» To be done
Copy the rows from the line with "1222x774 pixels." up to and including the line with "pyautogui.click(x=717, y=180)", changing "computer-use agent" to "GUI assistant" and leaving everything else as it is.

** begin The input **

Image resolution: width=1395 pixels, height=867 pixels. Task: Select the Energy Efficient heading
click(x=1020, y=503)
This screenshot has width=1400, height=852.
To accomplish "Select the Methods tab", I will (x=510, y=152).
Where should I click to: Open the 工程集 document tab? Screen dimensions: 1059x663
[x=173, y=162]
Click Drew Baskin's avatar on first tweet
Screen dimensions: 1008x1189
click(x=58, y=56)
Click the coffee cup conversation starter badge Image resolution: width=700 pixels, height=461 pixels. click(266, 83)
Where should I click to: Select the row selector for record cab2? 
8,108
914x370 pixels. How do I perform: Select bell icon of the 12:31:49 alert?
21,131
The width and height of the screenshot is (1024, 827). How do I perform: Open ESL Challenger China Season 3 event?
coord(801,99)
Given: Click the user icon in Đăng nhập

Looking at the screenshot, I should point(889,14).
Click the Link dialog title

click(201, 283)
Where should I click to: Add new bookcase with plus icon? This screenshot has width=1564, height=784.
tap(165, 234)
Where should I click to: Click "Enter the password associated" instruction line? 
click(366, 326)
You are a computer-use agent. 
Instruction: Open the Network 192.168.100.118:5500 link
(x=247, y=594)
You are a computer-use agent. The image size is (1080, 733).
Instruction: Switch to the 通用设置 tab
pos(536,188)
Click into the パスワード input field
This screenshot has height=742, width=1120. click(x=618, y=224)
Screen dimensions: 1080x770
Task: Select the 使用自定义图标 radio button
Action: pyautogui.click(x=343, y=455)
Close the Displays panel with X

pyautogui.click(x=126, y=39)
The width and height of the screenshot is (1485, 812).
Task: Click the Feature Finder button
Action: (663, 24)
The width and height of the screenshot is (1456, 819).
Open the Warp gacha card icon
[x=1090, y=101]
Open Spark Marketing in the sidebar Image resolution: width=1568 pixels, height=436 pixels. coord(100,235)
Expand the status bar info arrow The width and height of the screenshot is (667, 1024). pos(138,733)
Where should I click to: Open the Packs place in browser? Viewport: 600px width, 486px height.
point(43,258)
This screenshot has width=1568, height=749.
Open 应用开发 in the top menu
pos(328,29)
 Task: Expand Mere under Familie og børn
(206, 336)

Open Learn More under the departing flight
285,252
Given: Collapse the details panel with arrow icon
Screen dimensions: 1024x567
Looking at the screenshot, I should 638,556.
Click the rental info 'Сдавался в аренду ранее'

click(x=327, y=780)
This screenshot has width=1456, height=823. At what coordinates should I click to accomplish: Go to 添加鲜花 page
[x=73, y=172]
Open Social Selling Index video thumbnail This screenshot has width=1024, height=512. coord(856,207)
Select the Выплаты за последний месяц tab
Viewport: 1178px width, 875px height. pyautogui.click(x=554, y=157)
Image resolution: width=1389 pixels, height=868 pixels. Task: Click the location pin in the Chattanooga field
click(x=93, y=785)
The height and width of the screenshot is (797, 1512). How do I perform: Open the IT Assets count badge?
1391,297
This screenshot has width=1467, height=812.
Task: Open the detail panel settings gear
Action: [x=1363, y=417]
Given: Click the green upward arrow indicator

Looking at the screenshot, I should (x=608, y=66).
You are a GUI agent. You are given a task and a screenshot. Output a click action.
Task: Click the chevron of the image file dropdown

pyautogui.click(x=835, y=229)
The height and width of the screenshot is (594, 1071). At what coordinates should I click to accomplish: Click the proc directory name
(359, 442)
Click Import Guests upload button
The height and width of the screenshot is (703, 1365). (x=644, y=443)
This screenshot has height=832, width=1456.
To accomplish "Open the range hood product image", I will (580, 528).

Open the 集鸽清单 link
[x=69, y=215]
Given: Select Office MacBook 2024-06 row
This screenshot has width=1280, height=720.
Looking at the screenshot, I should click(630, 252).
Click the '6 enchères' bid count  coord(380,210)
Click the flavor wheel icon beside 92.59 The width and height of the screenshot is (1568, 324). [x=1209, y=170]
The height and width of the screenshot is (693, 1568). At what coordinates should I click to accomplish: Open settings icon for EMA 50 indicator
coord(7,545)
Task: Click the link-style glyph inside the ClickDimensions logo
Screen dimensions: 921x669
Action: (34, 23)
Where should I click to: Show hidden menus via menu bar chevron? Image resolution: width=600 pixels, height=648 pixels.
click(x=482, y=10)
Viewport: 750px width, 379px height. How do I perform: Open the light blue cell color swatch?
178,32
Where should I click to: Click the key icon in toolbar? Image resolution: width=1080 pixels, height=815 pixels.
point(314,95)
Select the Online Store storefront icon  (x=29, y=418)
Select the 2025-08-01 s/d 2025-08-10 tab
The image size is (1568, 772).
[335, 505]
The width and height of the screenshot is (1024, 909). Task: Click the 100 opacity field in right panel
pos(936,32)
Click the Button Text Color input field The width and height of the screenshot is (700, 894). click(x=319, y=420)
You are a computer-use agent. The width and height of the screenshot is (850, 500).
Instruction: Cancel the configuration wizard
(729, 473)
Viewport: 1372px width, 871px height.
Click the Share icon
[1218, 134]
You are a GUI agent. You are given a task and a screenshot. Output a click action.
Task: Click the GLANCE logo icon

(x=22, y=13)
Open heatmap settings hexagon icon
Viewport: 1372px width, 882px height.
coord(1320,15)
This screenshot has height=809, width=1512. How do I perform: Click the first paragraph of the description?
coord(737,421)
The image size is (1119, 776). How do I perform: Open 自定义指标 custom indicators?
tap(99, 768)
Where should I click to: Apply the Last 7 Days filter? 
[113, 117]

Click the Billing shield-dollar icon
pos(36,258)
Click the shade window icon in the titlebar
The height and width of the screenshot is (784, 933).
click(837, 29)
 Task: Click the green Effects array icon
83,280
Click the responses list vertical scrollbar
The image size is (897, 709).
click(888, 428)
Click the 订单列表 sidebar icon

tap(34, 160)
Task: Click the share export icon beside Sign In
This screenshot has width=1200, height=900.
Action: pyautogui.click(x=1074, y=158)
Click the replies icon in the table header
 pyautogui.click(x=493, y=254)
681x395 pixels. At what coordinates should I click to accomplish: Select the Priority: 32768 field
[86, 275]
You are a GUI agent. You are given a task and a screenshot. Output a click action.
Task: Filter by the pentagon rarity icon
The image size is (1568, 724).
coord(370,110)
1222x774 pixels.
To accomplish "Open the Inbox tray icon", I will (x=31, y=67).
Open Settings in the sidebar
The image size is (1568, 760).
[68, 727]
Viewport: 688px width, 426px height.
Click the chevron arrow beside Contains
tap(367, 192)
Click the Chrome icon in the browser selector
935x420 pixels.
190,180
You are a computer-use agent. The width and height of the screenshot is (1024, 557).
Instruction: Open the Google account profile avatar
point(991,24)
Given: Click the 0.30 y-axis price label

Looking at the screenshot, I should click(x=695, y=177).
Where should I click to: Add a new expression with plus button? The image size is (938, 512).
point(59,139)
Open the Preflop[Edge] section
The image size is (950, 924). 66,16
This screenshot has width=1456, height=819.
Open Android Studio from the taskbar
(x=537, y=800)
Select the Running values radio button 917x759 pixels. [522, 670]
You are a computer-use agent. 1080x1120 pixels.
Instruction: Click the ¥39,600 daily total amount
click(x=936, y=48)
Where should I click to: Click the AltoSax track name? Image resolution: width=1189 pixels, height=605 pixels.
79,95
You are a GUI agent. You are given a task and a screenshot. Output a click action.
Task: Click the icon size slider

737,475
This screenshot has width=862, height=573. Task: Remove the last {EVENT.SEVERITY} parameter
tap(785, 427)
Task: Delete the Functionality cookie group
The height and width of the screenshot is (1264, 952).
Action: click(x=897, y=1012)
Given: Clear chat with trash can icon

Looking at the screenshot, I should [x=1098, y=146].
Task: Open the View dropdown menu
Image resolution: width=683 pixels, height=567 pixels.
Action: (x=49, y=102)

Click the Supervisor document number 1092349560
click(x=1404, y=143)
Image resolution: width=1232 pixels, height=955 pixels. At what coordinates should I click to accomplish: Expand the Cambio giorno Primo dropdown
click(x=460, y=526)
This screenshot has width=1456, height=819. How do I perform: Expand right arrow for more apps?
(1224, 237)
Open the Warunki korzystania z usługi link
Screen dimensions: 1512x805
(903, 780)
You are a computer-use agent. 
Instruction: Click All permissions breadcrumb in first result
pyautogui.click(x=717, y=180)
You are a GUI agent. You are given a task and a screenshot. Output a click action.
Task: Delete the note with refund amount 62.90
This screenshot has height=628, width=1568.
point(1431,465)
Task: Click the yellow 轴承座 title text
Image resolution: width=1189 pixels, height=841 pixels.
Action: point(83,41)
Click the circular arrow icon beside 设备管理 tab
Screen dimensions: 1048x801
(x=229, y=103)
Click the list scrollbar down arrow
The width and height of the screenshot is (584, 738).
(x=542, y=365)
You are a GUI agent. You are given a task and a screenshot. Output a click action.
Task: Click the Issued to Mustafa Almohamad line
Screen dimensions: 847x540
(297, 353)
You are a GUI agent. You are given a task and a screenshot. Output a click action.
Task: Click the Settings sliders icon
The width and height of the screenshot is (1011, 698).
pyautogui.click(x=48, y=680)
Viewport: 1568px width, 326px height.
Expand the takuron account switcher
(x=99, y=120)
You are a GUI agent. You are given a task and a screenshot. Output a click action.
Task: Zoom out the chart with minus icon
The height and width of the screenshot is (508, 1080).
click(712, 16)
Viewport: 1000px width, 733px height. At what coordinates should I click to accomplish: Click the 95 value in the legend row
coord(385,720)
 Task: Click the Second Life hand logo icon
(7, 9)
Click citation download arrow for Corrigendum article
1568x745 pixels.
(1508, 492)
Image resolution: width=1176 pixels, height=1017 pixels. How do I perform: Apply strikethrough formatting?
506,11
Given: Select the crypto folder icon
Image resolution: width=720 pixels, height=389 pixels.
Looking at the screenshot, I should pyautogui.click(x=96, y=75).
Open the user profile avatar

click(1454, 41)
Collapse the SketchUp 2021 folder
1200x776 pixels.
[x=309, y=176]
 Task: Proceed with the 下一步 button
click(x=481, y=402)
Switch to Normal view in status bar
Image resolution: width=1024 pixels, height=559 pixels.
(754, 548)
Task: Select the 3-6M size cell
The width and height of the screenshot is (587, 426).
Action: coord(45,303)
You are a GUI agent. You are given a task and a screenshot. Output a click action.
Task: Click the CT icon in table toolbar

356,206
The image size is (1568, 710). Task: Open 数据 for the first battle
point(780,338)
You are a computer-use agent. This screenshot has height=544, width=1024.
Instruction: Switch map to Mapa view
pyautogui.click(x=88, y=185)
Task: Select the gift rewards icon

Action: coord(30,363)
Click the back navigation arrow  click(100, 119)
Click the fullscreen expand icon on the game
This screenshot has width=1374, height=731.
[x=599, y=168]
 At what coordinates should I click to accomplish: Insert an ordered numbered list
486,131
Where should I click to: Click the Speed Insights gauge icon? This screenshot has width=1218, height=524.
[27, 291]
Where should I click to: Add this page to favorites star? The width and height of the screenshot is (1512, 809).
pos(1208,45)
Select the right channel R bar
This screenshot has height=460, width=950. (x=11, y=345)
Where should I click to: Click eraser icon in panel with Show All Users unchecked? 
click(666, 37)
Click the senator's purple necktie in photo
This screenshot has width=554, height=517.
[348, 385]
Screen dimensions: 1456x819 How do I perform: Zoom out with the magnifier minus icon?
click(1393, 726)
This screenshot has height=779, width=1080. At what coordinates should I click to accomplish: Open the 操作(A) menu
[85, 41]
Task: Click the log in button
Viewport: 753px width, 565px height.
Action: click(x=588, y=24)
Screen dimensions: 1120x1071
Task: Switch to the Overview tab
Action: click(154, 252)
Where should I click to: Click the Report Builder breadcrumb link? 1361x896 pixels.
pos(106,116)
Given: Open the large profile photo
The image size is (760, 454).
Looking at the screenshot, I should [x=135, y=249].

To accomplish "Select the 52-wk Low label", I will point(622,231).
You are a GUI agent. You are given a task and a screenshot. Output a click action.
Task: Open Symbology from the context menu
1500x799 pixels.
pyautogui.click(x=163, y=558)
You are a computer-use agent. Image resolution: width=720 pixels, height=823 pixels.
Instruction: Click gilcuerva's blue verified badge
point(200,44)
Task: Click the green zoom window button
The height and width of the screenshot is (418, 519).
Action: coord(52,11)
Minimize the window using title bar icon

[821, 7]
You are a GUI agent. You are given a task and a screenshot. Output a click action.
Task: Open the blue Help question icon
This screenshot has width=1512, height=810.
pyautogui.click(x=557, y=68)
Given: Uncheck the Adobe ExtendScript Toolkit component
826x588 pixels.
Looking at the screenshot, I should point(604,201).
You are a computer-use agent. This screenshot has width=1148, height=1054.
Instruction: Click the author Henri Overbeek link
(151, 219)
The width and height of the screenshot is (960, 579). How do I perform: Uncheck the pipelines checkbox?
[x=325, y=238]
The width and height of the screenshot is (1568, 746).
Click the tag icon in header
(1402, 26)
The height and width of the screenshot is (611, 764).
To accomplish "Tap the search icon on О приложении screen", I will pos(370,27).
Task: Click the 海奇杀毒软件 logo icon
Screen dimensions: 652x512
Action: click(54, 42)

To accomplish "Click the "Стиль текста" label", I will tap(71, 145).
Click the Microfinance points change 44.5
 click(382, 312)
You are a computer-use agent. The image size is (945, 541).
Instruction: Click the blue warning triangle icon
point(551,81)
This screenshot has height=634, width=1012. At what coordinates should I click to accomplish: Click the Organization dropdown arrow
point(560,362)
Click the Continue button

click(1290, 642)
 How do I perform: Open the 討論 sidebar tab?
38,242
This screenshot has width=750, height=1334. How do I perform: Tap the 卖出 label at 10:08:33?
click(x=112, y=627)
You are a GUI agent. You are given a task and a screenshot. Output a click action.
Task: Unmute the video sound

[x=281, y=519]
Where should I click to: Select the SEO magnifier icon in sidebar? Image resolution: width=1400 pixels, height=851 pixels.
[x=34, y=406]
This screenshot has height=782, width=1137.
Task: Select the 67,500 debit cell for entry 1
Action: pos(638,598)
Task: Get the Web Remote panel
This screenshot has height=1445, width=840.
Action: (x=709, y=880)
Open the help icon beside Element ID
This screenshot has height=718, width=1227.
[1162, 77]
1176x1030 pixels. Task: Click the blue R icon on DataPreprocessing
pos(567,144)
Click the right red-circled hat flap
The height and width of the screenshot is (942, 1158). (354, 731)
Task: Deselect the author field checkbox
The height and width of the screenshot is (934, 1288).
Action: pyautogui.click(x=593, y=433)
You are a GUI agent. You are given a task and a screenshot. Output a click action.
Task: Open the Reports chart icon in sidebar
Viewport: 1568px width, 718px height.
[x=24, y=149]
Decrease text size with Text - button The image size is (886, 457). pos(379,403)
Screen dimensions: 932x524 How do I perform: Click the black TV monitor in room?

** end The input **

» Final result
1222x774 pixels.
To accomplish "Open the Inbox tray icon", I will (x=31, y=67).
Open Settings in the sidebar
The image size is (1568, 760).
[68, 727]
Viewport: 688px width, 426px height.
Click the chevron arrow beside Contains
tap(367, 192)
Click the Chrome icon in the browser selector
935x420 pixels.
190,180
You are a GUI assistant. The width and height of the screenshot is (1024, 557).
Instruction: Open the Google account profile avatar
point(991,24)
Given: Click the 0.30 y-axis price label

Looking at the screenshot, I should click(x=695, y=177).
Where should I click to: Add a new expression with plus button? The image size is (938, 512).
point(59,139)
Open the Preflop[Edge] section
The image size is (950, 924). 66,16
This screenshot has width=1456, height=819.
Open Android Studio from the taskbar
(x=537, y=800)
Select the Running values radio button 917x759 pixels. [522, 670]
You are a GUI assistant. 1080x1120 pixels.
Instruction: Click the ¥39,600 daily total amount
click(x=936, y=48)
Where should I click to: Click the AltoSax track name? Image resolution: width=1189 pixels, height=605 pixels.
79,95
You are a GUI agent. You are given a task and a screenshot. Output a click action.
Task: Click the icon size slider

737,475
This screenshot has width=862, height=573. Task: Remove the last {EVENT.SEVERITY} parameter
tap(785, 427)
Task: Delete the Functionality cookie group
The height and width of the screenshot is (1264, 952).
Action: click(x=897, y=1012)
Given: Clear chat with trash can icon

Looking at the screenshot, I should [x=1098, y=146].
Task: Open the View dropdown menu
Image resolution: width=683 pixels, height=567 pixels.
Action: (x=49, y=102)

Click the Supervisor document number 1092349560
click(x=1404, y=143)
Image resolution: width=1232 pixels, height=955 pixels. At what coordinates should I click to accomplish: Expand the Cambio giorno Primo dropdown
click(x=460, y=526)
This screenshot has width=1456, height=819. How do I perform: Expand right arrow for more apps?
(1224, 237)
Open the Warunki korzystania z usługi link
Screen dimensions: 1512x805
(903, 780)
You are a GUI assistant. 
Instruction: Click All permissions breadcrumb in first result
pyautogui.click(x=717, y=180)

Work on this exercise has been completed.